Just, well, different interpretations of where the System ends and the people begin, perhaps. or, well, something. plural systems.

and anyway i think the whole point of that last little Kabuki play in Pandagon (for instance) is that sometimes? the more you swear it's NOT about the individual? the more it ends up unconsciously ending up on the heads of indiviudals anyway, and, frankly, pretty much the wrong ones at that.

my working theory, at least.
 
wait, waitaminute. who was accused of being a paid anti-T operative?
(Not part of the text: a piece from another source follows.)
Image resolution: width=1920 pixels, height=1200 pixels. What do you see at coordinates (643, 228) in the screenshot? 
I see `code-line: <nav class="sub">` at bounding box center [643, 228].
SERIOUSLY? ohboy boyboyoboy.

in that case i don't feel stupid anymore for my own little incursions down Crank Avenue. dude, whatever else, i certainly don't think anyone's gettin' paid for this gig; if they WERE, they wouldn't be acting like it was so Serious, you know. the grim intensity of lowball and all that.

also i had the excuse that i was Tripping. well, more or less.

no, seriously, don't make me go back in there, just tell me: WEALLY??? someone said that? was it about ME? o please say yes, that'd be EXCELLENT. hey, i've been looking for a paying gig: little did i know i've already got one! i've only to collect my paycheck! o bliss!

i did get the reposted one (thanks, Amber) about how's i'm perfect on accounta i said so in so many words, a MILLION TIMES, and i was all, dude, you know what? not so much, but good idea for an affirmation exercise? think of it! a million times! why, i bet i'd have self-esteem just bouncing all over the place; i bet by oh say the 400,000 mark or so i wouldn't even feel the compulsion to participate in this sort of miserable crap at all! maybe i could graduate to something more positive and productive and life-affirming!! you know! like slamming my fingers in car doors!! oh boy oh boy iii have the Annnssweerrr....

I'm perfect!

I'm perfect!

I'm perfect!

I'm perfect!

I'm perfect!

I'm perfect!

(only 999,994 to go)

I'm perfect!

I'm perfect!...
 
>And belief in an ideology that counters the dominant ideology doesn't protect anyone - it just means that your story's heard, understood and amalgamated into the arsenal of oppression.

That 'hailstorm of fists' you experienced is the bedrock of oppression that radfems continue to fight.>

You know: nicely said.
 
I wish more people could recognize the very real abuse that women inflict;on men,children,friends,co-workers,etc.Whether women believe in this patriarchal garbage or not,they all still seemingly only target men as the only ones who bring misery.Its just not so.Its time for women to cleanse their minds and remove all the dogmatic nonsense they`ve been told about men,society,abuse,rape,etc.
 
Simply amazing, moving, and profound.

You are by all accounts, from what I have read, an amazing female.